If plants have a high flower density in the immediate vicinity of the nesting areas, the females usually behave in a constant manner. In the pollen loads and brood cells from southern Germany highest proportions were represented by Prunus, Salix and Acer, in France Prunus predominated. In Spain, Marquez et al. (1994) also found Prunus as the dominant pollen type in pollen loads, but the females in apple plantations mainly collected malus pollen when it was particularly easily accessible. Eckhardt et al. (2014) found mixtures of pollen from 2-6 plant families in the pollen loads. Osmia cornuta is used in some countries as a pollinator in almond and pome fruit plantations.
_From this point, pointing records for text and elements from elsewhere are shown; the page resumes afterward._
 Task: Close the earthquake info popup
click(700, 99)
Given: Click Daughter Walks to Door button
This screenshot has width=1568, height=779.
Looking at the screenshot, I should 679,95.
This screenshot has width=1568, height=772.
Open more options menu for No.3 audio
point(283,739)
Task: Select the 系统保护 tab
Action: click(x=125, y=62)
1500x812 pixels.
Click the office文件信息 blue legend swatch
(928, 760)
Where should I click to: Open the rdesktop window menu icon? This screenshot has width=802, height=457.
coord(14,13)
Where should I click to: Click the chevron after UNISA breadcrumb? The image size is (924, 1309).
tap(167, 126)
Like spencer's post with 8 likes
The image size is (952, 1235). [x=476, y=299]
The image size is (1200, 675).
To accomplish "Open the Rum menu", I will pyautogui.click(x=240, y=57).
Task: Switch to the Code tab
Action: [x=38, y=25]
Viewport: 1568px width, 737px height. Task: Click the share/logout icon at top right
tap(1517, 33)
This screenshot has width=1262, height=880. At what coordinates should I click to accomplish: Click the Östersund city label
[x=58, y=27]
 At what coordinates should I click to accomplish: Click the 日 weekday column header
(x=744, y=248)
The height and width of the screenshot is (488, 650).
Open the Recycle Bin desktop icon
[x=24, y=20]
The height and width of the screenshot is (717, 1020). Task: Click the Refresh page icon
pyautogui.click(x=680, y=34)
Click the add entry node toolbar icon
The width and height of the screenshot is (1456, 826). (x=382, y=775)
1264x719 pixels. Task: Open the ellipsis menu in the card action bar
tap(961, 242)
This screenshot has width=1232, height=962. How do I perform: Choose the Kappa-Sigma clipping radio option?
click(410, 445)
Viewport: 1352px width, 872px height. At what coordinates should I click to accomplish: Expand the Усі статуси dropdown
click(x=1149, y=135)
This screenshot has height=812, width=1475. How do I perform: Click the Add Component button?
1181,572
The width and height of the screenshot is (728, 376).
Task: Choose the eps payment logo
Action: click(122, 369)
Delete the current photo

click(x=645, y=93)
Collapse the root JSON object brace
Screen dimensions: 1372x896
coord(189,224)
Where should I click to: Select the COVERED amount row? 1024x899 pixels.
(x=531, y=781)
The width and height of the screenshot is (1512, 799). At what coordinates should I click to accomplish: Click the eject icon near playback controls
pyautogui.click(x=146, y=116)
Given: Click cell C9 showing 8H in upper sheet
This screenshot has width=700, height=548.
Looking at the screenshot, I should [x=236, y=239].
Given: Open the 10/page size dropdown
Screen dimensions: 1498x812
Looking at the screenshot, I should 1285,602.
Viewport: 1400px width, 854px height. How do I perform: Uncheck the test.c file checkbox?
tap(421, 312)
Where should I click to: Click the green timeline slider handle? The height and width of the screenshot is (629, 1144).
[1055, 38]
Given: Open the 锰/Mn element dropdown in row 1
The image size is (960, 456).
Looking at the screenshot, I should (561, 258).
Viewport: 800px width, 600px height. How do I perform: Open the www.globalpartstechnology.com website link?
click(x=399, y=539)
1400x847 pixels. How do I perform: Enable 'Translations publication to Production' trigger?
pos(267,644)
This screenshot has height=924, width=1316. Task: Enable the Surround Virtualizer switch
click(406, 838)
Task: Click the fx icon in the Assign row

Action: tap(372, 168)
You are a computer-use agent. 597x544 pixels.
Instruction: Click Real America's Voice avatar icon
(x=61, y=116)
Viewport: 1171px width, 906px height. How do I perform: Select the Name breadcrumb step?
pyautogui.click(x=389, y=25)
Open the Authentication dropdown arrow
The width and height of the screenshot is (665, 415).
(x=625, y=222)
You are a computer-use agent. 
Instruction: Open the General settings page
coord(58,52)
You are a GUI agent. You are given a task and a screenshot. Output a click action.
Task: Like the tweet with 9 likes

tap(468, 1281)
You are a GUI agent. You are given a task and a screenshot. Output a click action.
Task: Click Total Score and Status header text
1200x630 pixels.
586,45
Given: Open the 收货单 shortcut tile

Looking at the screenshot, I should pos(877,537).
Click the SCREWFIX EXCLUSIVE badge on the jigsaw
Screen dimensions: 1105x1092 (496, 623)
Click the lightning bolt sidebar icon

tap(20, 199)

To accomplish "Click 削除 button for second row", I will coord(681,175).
Osmia cornuta lack the pollen baskets on their hind tibiae; they do not produce honey, but they do use the pollen and nectar to stock their nests when they are ready.

Osmia cornuta does not live in colonies in hives like bumble bees and honey bees. It nests in existing cavities of various shapes and sizes: cracks in walls, holes in plastering, drainage pipes and cracks in window frames, recesses in stones, old nests of fur bees (Anthophora plumipes, Anthophora fulvitarsis) and of Delta unguiculata. Also colonizes nesting aids (e.g. holes in wood, bamboo cane, preferred inner diameter 8–9 mm. Length 20–25 cm), provided these are attached directly to the house wall or other larger areas. The nests are mostly linear structures with up to 12 brood cells. In larger cavities, however, the brood cells are occasionally built together irregularly. Moist earth or loam collected at the edges of the water is preferably used as building material. When the ground is very dry on the surface, numerous females often gather in the same place, looking for cracks in the ground or digging holes several centimeters deep in the ground in order to get to moist building material. The mortar is mixed with saliva.

Osmia cornuta is host to several parasites. Cuckoo bees have not yet been observed. The wasps Chrysis ignita and Chrysura simplex, Leucospis dorsigera, Melittobia acasta, Monodontomerus aeneus and Monodontomerus obscurus, the flies Anthrax anthrax and Cacoxenus indagator, the beetle Sitaris muralis as well as the mite Chaetodactylus osmiae, were known as breeding parasites.

==Etymology==
From Latin, "cornuta" = "horned, two-pointed"; because of the two horn-like appendages on the female's clypeus.